BEGIN RECORDS PROVIDED

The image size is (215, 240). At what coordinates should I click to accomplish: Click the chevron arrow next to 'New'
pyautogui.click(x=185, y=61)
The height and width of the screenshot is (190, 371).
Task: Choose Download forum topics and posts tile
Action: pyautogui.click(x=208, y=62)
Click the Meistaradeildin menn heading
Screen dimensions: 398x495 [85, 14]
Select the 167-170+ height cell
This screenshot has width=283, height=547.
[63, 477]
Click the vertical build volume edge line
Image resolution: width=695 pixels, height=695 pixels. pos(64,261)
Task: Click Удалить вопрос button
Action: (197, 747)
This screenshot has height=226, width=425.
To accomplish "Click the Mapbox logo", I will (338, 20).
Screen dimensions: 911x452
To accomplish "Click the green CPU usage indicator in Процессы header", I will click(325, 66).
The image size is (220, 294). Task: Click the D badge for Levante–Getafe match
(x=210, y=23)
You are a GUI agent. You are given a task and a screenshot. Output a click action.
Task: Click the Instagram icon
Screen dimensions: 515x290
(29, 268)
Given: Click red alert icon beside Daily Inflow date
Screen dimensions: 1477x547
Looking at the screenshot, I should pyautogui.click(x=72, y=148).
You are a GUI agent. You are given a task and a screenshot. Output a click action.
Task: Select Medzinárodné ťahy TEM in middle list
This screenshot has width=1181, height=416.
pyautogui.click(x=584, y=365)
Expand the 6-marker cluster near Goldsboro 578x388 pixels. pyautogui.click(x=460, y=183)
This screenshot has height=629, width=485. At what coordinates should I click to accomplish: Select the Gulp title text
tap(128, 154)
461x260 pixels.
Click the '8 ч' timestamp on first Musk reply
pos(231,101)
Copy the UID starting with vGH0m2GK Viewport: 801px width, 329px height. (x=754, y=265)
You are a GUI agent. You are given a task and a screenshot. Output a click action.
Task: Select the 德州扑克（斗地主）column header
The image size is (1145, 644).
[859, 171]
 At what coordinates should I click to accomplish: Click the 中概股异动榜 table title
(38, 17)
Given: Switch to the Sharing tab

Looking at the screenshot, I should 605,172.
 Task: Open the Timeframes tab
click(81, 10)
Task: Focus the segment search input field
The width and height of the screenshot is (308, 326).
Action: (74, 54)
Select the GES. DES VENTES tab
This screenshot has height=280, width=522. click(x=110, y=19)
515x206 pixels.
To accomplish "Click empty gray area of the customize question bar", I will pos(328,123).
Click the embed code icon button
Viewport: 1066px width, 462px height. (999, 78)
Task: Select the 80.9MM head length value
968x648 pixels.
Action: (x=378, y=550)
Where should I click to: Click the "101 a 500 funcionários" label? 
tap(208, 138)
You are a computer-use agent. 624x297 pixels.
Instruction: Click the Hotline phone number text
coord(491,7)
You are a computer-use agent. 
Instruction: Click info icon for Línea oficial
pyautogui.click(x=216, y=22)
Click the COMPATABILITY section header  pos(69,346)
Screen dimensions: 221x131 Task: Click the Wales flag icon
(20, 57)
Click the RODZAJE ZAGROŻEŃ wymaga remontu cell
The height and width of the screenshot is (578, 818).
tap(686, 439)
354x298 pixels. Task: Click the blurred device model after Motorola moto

END RECORDS PROVIDED

Make an exact copy of each line, beginning at the one containing "Given: Switch to the Sharing tab" and ending with the last line of the data, and of no other line.

▶ YOUR SOLUTION
Given: Switch to the Sharing tab

Looking at the screenshot, I should 605,172.
 Task: Open the Timeframes tab
click(81, 10)
Task: Focus the segment search input field
The width and height of the screenshot is (308, 326).
Action: (74, 54)
Select the GES. DES VENTES tab
This screenshot has height=280, width=522. click(x=110, y=19)
515x206 pixels.
To accomplish "Click empty gray area of the customize question bar", I will pos(328,123).
Click the embed code icon button
Viewport: 1066px width, 462px height. (999, 78)
Task: Select the 80.9MM head length value
968x648 pixels.
Action: (x=378, y=550)
Where should I click to: Click the "101 a 500 funcionários" label? 
tap(208, 138)
You are a computer-use agent. 624x297 pixels.
Instruction: Click the Hotline phone number text
coord(491,7)
You are a computer-use agent. 
Instruction: Click info icon for Línea oficial
pyautogui.click(x=216, y=22)
Click the COMPATABILITY section header  pos(69,346)
Screen dimensions: 221x131 Task: Click the Wales flag icon
(20, 57)
Click the RODZAJE ZAGROŻEŃ wymaga remontu cell
The height and width of the screenshot is (578, 818).
tap(686, 439)
354x298 pixels. Task: Click the blurred device model after Motorola moto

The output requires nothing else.